SINGKAWANG--Satuan Tugas (Satgas) Sapu Bersih Pungutan Liar (Saber Pungli) Kalimantan Barat bertandang ke Kota Singkawang Kamis (19-4-2018). Kedatangan Satgas Saber Pungli ini melakukan sosialisasi soal pemberantasan Pungli kepada penyelanggara pemerintahan baik kepala dinas di lingkup Pemkot Singkawang, para camat dan lurah hingga instansi vertikal maupun pun elemen masyarakat.

Kegiatan yang dipusatkan di Balairung Sari Kantor Wali Kota Singkawang itu dihadiri Wali Kota Singkawang Tjhai Chui Mie langsung dan Ketua UPP Saber Pungli Provinsi Kalbar Kombes Andi Musa.

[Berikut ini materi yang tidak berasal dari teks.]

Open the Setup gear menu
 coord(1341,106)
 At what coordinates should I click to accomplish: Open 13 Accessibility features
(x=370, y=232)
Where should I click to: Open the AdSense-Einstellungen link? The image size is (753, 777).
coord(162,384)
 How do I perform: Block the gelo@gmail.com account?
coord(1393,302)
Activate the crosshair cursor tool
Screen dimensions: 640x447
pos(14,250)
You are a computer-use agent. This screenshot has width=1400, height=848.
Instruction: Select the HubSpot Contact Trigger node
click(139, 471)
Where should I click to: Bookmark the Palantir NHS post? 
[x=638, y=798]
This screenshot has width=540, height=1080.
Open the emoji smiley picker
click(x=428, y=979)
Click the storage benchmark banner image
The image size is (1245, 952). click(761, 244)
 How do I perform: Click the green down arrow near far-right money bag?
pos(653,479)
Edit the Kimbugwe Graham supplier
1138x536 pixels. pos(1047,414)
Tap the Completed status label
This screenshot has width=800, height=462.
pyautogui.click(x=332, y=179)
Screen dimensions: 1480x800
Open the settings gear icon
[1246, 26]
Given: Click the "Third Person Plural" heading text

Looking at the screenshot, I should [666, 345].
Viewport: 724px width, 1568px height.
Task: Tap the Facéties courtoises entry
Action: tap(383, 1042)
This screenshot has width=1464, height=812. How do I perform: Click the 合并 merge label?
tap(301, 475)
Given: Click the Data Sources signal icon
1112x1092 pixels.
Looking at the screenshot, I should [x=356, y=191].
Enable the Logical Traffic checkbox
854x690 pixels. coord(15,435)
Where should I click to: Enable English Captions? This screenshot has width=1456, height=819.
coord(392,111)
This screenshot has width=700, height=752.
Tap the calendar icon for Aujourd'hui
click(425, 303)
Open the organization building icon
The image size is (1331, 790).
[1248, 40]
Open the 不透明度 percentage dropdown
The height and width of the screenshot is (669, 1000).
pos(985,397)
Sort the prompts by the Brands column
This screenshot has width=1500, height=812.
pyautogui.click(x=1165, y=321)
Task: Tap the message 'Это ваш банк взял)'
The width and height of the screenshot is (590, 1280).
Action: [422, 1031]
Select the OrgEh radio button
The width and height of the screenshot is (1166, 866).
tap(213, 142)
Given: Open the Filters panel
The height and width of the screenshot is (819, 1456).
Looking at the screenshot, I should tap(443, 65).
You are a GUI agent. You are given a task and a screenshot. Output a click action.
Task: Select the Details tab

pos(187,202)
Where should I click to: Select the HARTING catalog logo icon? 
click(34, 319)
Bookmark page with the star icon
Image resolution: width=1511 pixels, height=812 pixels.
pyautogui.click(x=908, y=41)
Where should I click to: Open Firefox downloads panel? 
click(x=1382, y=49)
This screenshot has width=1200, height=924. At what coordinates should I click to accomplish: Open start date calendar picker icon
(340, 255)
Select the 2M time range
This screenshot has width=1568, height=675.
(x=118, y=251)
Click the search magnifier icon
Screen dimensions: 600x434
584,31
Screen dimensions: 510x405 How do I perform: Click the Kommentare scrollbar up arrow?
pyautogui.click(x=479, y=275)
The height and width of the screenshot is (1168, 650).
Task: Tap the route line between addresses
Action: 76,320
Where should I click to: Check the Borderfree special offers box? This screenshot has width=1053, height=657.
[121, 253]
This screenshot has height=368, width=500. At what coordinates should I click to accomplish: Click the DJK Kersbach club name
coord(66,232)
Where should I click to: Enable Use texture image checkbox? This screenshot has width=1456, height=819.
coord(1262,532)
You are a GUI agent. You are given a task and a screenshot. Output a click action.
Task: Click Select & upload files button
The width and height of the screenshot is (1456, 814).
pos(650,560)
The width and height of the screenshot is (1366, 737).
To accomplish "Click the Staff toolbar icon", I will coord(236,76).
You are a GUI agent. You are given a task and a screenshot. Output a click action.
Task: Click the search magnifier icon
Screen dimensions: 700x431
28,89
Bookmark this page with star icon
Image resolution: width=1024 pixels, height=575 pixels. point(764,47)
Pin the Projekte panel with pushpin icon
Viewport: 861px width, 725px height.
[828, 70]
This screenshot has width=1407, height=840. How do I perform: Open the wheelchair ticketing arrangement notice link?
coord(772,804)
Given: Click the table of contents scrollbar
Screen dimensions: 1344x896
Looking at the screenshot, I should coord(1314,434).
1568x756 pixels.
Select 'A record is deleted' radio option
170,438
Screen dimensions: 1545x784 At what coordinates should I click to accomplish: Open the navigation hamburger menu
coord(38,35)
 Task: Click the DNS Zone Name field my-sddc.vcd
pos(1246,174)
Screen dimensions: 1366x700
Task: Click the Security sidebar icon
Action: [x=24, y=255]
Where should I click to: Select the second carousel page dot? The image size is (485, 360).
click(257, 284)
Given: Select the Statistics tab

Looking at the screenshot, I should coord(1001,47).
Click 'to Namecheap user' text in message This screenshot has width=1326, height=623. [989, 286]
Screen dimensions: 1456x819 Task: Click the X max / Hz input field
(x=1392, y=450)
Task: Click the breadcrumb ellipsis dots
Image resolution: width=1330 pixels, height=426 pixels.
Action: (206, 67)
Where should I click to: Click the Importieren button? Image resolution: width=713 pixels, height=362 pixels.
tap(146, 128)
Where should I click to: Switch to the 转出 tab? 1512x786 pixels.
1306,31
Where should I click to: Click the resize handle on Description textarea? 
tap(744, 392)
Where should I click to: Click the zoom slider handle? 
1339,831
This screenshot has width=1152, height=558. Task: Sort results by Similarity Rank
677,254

Wali Kota Singkawang Tjhai Chui Mie mengapresiasi sekaligus mendukung pemberantasan Pungli. Bahkan komitmen tersebut tertuang dalam misinya dalam mewujudkan visi Singkawang Hebat. Visi dimaksud adalah mewujudkan pemerintahan yang bersih, tegas, amanah dan efektif yang berorientasi pada pelayanan publik yang prima berbasis teknologi komunikas informasi.  

“Saya mengajak seluruh aparat pemerintah dan lapisan masyarakat mendukung pemberantasan Pungli. Kita berkomitmen Stop Pungli dan Singkawang harus menjadi zona bebas pungli,” ungkapnya.

Agar tak semata jadi pemanis bibir, Wali Kota Singkawang minta seluruh pimpinan OPD yang berhubungan dengan pemberian layanan harus meningkatkan pengawasan internal. Kedua, ia meminta Inspektorat Daerah kota Singkawang mengawasi kegiatan seluruh perangkat daerah. 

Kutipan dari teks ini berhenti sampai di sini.